Director Wang Xiaoshuai’s autobiographical 11 Flowers turns memories into metaphors. The film closely follows his perspective as an 11-year-old: diving underwater when he swims, clouding the lens when he’s feverish, and peeking between the backs of adults sitting around a fire to overhear adult conversations.
Wang (Liu Wenqing) can only understand pieces of the dramatic events taking place around him. He sees a sad girl, meets a murderer, gets a white shirt just made by his mother and loses the shirt; his friends like him one day and won’t play with him the next; his mother is angry, and his father is covered in blood. We work as hard as Wang to connect the events taking place around him.

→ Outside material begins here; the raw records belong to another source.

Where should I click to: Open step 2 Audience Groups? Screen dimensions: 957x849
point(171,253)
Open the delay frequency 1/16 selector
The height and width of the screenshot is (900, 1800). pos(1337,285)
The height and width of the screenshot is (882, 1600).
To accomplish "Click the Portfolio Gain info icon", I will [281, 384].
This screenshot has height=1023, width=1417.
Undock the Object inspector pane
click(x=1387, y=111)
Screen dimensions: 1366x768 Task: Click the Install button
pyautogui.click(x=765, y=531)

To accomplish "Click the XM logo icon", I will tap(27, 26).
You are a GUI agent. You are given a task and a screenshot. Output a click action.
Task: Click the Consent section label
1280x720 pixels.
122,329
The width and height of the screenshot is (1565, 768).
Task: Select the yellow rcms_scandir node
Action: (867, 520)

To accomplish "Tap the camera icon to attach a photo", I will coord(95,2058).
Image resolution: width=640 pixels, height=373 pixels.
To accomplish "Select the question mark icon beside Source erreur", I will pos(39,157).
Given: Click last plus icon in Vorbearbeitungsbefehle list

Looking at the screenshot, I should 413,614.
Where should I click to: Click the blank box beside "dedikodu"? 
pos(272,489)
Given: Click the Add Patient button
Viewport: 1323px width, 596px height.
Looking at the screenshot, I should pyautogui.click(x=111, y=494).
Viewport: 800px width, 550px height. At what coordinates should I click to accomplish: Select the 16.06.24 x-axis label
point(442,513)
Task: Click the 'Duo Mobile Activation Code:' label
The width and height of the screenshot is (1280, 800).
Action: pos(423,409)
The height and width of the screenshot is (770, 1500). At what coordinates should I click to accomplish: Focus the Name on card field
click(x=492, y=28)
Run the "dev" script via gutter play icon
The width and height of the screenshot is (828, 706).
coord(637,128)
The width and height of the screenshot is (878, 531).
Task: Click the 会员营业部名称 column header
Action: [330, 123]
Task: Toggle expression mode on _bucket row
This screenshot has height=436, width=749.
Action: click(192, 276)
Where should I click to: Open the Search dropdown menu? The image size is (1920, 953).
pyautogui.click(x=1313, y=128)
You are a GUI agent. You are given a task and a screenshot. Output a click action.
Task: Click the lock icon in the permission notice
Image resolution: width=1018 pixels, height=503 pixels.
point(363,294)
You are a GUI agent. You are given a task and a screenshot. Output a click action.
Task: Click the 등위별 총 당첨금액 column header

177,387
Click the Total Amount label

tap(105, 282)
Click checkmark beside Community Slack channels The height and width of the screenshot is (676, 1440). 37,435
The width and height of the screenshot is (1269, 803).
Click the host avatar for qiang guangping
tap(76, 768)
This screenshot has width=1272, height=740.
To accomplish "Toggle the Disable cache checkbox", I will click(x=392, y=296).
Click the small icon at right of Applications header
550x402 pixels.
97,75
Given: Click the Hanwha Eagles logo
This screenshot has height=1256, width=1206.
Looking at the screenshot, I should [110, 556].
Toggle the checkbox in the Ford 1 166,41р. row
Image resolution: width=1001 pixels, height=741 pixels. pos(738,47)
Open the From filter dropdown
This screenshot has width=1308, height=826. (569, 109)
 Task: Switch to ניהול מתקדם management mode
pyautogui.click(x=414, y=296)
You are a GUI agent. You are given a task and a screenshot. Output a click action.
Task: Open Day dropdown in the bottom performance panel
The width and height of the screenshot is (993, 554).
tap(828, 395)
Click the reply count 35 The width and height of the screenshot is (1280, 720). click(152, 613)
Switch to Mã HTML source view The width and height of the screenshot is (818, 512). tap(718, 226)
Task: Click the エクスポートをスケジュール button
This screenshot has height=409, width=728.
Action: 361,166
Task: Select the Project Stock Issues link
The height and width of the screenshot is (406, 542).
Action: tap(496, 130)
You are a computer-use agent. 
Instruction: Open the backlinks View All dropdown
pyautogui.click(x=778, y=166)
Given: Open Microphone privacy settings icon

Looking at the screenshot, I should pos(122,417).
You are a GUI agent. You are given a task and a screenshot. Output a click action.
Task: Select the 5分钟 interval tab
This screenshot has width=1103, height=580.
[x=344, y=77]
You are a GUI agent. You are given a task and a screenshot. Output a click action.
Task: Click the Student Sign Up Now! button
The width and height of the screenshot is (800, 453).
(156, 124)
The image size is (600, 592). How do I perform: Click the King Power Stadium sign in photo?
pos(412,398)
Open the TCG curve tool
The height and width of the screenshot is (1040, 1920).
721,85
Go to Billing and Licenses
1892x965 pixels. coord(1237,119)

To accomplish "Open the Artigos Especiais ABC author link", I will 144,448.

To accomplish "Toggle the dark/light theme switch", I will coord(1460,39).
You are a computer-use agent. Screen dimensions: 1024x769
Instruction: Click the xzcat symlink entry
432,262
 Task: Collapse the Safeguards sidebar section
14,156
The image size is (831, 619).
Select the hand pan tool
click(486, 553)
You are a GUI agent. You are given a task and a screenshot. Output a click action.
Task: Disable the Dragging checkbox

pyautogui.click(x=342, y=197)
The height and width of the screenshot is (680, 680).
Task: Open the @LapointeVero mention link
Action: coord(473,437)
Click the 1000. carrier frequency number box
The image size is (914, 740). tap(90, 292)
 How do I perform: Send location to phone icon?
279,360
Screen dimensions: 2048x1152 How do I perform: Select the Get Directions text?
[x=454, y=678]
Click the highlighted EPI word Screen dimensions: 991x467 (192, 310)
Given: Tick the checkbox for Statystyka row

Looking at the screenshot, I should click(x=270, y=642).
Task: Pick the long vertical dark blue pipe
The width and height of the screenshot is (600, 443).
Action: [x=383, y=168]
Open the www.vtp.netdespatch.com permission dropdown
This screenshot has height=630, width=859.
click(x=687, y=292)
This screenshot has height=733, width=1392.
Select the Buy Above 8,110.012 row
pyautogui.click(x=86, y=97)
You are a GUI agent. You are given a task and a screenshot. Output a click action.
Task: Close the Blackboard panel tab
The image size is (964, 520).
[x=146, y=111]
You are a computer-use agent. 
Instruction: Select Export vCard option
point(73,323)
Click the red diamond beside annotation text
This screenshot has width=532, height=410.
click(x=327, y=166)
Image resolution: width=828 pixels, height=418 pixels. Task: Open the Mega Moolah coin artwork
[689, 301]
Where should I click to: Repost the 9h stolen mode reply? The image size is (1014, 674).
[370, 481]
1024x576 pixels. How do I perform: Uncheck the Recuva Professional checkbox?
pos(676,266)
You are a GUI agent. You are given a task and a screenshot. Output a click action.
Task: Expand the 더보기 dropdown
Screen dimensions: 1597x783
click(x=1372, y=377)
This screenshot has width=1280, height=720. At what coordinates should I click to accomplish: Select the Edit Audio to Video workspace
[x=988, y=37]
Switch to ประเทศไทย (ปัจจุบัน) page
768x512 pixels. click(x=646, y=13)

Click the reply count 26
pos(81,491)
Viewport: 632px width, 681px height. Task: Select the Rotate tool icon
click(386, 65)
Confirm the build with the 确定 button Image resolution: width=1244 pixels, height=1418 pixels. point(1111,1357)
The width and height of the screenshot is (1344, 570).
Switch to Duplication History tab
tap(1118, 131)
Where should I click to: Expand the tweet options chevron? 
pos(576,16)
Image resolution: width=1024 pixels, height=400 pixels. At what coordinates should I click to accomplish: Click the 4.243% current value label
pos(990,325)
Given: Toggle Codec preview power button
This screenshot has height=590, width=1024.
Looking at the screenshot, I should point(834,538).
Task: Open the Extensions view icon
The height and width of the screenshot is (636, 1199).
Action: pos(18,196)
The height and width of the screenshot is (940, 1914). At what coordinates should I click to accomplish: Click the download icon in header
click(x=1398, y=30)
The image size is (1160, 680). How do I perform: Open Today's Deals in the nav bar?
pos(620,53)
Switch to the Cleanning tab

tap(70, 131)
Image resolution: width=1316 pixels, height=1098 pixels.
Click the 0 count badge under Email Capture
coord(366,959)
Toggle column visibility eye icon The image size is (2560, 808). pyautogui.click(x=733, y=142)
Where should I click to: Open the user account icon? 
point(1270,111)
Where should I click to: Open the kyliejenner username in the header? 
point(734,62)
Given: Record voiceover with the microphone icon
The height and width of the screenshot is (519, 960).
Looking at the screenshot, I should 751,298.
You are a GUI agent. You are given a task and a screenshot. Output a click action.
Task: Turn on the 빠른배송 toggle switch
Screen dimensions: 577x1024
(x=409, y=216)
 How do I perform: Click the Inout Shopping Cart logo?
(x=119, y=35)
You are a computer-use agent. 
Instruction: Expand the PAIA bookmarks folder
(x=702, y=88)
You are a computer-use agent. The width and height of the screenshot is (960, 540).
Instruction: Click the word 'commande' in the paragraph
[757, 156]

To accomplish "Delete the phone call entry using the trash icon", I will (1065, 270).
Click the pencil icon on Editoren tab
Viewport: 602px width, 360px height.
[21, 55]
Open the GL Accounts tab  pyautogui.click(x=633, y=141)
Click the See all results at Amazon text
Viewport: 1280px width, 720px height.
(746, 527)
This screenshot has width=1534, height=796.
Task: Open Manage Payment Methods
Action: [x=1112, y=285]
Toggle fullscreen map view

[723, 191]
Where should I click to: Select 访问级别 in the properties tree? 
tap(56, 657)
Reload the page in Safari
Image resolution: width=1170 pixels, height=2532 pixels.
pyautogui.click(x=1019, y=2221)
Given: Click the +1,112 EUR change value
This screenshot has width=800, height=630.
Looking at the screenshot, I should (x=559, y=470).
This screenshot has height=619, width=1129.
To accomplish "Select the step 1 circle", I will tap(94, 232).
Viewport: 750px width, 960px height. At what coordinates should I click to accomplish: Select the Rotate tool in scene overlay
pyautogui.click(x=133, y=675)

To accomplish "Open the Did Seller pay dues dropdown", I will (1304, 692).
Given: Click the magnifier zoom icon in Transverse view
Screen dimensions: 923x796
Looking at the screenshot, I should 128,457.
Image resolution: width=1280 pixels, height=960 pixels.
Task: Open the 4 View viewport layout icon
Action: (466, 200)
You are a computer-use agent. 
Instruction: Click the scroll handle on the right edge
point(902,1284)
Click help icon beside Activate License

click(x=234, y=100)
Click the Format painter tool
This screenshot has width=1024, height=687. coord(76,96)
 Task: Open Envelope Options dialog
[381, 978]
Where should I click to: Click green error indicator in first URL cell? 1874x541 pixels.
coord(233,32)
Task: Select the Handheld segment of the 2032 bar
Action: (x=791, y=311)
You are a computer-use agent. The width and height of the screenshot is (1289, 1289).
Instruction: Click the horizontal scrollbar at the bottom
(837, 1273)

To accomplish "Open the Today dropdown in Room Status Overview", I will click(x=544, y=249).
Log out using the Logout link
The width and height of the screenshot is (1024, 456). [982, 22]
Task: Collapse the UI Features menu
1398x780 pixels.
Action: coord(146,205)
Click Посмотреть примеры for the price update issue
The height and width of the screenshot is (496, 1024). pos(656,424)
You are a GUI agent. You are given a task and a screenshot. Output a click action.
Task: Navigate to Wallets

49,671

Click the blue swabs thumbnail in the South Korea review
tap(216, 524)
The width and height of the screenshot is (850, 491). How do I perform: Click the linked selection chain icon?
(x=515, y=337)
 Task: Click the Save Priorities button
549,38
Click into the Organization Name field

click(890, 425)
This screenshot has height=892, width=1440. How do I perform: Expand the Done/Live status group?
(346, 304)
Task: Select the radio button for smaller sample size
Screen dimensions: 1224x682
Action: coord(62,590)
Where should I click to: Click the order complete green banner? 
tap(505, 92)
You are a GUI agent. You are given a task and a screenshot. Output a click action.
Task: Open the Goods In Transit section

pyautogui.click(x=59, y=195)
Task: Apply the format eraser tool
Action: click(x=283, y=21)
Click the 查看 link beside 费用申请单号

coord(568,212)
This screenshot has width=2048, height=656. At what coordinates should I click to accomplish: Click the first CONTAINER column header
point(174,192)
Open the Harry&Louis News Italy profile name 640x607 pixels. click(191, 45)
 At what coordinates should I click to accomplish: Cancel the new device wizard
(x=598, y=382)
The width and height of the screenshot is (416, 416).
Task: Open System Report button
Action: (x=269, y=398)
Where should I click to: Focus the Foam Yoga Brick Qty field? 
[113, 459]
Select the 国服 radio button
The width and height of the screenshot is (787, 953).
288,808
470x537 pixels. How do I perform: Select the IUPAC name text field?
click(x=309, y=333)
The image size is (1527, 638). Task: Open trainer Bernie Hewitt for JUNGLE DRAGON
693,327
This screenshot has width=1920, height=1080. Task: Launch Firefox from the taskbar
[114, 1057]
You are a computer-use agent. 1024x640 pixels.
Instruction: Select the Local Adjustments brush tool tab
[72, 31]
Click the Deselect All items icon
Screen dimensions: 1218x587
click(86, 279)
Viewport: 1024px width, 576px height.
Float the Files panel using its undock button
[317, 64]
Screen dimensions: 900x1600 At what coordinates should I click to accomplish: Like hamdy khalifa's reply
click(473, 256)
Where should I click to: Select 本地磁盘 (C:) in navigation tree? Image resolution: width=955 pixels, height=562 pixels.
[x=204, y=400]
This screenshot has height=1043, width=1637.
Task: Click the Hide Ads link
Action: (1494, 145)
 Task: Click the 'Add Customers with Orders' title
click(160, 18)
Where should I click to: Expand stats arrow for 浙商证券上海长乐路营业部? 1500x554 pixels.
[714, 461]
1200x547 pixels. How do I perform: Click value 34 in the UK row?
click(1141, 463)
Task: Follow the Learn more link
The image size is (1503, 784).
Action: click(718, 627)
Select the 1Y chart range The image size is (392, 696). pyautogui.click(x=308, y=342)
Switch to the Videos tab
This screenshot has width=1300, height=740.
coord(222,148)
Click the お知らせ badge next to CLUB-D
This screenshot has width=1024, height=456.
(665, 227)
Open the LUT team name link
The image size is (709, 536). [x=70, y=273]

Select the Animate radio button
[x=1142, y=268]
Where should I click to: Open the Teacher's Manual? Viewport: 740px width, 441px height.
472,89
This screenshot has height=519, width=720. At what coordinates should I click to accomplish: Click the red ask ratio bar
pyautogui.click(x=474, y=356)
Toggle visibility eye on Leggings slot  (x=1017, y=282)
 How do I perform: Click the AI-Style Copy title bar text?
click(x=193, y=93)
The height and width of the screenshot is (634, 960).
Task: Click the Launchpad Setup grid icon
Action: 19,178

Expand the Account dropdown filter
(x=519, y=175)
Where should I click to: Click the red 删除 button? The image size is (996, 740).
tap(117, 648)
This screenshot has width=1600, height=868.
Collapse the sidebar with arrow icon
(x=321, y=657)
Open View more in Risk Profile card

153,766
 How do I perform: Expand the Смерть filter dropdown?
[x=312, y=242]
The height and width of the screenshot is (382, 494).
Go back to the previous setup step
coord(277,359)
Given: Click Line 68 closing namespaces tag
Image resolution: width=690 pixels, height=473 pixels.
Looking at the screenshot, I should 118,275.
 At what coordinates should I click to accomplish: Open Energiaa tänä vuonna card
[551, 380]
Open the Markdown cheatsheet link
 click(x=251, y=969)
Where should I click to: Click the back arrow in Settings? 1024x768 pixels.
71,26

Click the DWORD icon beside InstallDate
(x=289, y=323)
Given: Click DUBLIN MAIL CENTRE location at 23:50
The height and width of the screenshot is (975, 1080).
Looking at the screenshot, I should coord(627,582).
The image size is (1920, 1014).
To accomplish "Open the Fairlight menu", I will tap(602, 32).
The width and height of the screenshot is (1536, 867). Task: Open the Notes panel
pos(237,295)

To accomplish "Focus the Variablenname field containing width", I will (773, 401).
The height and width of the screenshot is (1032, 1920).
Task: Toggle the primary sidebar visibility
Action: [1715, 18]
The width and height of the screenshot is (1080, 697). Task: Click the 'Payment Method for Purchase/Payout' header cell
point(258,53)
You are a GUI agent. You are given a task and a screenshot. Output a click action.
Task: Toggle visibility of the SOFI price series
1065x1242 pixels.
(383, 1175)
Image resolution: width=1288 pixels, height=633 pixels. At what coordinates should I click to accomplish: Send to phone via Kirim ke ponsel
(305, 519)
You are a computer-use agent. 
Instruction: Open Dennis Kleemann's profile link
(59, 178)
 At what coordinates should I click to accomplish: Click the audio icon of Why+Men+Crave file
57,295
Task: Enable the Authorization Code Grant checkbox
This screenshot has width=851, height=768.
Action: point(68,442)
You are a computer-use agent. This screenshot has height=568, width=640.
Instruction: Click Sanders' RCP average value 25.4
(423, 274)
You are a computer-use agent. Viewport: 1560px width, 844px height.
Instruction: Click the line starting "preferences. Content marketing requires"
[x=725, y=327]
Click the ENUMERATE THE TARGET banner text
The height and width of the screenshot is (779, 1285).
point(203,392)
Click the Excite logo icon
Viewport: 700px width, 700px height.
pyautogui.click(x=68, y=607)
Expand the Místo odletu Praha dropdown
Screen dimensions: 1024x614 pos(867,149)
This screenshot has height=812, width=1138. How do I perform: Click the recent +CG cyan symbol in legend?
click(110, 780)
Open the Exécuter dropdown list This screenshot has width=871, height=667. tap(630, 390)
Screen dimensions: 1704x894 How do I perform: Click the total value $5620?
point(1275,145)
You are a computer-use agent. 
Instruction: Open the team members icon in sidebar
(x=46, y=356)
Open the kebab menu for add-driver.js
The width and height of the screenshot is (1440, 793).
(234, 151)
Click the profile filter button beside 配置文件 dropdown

Cinematographer Dong Jinsong and editor Nelly Quettier (Holy Motors, Beau Travail) make mysteries out of the adult world by framing their cameras close to Wang’s eyes. The sad girl, only slightly older than Wang, is seen by him only at a distance, so her presence is felt but not understood. He slowly realizes she was molested by the manager of the factory where most people in their rural village work. Her vengeful brother, who Wang meets only once when he steals his pristine white shirt, will come into sharp focus, leaving the same strong impression on viewers as it had on the director’s young mind.
Xiaoshuai’s first films were banned and heavily edited by Chinese censors, leading him to release films anonymously in the 1990s. Still, 11 Flowers is a political film without politics. Its events take place during the waning days of Cultural Revolution, which demanded strict patriotism and obedience, and sent intellectuals like Xiaoshuai’s father, an actor, away from China’s urban centers to work in the remote countryside. Personal acts in the film that do not support the country are violently discouraged by both police and the community through the tactics of fear and shame.
It’s unclear by the story’s end whether Wang understands the connection between the girl, her brother, and the importance of his stolen shirt by a murderer on the run, but we know he will one day. The film ends with his parents finding the first evidence of puberty in his sheets, and they are excited—sexual maturity is a personal impulse outside political control.